Thinking about it now, I'd say first focus on Win Rate and Profit Factor first and foremost, especially PF. If I can get something 1.2 or higher then I dig deeper. If it's less than 1.2 then I bail. Once I have a candidate I look at win rate, how often it trades, how much I have to spend on commission, avg win/avg loss size, etc.
If my avg win/loss is less than 1 I better be getting win rates over 50%. If my avg winner/avg loser is greater than 1 than I don't need such a high win rate. I look at MFE and MAE to see if I should adjust my exit/stop placement/profit target strategies to see if I can increase my avg win/avg loss ratio.
I also look at individual trades on the equity curve to make sure I'm not getting most of my gains from a single winning trade. Conversely, if most of my losses are on one or two big losing trades then I may see if there's a way to filter out the big losers while keeping most of the winners.
From there I may dig more into seasonality such as days of the week, hours of the day, months of the year, and try to determine when is the best time(s) to run this strategy on the selected time frame. I think many traders underestimate the importance of seasonal patterns/trends.
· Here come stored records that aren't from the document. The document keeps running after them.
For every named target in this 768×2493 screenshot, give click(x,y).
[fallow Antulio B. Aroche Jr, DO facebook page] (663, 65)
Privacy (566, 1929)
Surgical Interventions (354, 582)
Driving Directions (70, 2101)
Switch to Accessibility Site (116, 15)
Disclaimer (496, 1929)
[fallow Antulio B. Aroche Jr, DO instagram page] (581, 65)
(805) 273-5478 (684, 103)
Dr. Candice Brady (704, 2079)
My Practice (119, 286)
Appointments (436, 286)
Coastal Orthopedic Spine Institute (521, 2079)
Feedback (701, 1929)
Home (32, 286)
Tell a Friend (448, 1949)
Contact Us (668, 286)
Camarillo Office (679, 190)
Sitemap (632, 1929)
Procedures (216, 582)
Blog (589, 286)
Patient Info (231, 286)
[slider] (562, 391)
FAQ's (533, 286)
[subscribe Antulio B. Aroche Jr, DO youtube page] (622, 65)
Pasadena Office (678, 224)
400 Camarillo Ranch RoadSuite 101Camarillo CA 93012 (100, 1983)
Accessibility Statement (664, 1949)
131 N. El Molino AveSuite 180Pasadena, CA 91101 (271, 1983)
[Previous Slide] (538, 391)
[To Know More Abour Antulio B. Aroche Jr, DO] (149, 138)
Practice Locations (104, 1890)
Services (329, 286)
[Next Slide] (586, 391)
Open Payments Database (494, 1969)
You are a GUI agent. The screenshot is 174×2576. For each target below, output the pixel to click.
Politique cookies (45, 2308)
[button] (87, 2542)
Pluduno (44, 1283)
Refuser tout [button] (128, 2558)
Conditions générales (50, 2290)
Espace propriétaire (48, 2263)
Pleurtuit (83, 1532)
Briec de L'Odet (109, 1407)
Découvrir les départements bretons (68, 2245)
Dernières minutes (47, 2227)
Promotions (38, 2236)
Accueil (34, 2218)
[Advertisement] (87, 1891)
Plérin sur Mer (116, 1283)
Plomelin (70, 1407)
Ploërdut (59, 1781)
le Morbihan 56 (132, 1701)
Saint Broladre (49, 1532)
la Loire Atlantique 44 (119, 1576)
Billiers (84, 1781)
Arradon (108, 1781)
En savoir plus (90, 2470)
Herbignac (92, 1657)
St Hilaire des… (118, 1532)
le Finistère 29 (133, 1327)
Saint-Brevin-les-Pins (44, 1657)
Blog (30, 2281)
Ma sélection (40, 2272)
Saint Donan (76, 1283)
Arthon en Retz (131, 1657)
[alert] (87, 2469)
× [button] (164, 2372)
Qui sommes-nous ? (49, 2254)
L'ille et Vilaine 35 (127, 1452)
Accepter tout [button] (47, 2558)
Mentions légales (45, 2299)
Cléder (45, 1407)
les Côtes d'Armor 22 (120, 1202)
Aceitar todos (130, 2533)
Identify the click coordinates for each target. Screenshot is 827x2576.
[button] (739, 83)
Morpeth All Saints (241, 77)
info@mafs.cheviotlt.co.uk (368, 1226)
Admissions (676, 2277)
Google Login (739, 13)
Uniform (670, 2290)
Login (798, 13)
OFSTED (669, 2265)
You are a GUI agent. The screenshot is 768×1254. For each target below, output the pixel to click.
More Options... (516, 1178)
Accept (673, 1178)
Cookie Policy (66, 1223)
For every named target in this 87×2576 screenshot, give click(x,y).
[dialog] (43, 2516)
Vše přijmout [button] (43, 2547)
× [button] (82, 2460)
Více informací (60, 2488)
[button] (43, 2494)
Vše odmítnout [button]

Lastly I start to analyze the distribution of wins/losses. Using the "Periods" tab in Ninja strategy analyzer I look at each month and year of the trading period to see how it consistently makes money. Do I sometime have to take 5 losing months in a row and if so how long will I have to recover from drawdown? What I'm looking for here is how much pain I may have to endure and, while being honest with myself, determine if I can or want to go through that pain. From there I may want to run some Monte Carlo simulations but honestly I have not felt the need to do that at this point because of all of the above analysis and by keeping my position sizes small, risking 0.5-2.0% of capital per trade.